Consigne => Extrayez chaque ligne ci-dessous qui contient le mot « size », en tenant compte de la casse.

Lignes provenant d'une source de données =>
____________________

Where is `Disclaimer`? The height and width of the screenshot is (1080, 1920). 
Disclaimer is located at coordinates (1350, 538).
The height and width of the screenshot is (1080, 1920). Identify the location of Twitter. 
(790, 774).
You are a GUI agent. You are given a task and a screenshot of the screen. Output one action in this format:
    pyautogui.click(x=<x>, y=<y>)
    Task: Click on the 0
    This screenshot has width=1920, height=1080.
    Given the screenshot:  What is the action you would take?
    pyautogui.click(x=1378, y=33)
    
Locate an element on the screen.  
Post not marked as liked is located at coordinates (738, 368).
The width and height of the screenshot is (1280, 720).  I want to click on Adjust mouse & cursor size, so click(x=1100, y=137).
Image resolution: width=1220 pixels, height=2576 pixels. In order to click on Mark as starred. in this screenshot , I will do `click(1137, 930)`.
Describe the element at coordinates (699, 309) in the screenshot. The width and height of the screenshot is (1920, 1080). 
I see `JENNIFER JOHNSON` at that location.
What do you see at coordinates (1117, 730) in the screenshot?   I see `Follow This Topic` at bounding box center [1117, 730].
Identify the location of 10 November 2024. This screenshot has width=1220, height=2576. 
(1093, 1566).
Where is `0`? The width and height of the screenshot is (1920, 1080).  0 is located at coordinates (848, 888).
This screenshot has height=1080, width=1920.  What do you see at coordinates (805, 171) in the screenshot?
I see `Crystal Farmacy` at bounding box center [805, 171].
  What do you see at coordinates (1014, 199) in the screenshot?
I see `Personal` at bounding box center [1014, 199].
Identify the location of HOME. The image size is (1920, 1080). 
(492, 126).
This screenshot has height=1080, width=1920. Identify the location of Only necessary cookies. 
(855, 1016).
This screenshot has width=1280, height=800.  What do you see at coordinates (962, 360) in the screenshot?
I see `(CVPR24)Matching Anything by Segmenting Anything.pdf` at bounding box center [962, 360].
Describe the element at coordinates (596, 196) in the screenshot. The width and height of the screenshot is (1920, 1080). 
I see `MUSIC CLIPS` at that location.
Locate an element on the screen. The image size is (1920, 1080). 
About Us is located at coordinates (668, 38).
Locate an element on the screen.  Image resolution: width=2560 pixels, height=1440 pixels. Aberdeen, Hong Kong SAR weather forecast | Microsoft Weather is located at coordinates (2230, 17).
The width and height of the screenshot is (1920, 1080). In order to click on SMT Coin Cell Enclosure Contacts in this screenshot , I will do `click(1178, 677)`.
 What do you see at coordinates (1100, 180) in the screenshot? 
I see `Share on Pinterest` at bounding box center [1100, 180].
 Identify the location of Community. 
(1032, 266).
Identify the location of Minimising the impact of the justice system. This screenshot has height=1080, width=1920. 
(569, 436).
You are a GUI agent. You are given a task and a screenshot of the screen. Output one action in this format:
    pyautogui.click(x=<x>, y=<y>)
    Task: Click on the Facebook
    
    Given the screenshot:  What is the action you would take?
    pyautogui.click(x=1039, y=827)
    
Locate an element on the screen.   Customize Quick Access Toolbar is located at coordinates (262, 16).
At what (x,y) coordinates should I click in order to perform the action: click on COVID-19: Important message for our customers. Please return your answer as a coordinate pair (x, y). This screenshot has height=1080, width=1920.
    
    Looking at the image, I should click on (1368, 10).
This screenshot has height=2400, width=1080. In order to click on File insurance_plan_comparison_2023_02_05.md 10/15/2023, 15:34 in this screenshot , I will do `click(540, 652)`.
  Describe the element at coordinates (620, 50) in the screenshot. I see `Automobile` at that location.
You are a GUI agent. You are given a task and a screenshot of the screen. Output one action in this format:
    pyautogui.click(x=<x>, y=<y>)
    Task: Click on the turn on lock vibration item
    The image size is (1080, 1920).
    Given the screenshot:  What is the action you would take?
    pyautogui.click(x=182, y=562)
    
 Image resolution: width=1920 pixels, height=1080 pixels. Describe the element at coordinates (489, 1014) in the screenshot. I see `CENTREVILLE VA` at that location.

____________________

Solution rédigée =>
The width and height of the screenshot is (1280, 720).  I want to click on Adjust mouse & cursor size, so click(x=1100, y=137).
Identify the location of HOME. The image size is (1920, 1080). 
Locate an element on the screen. The image size is (1920, 1080). 
    The image size is (1080, 1920).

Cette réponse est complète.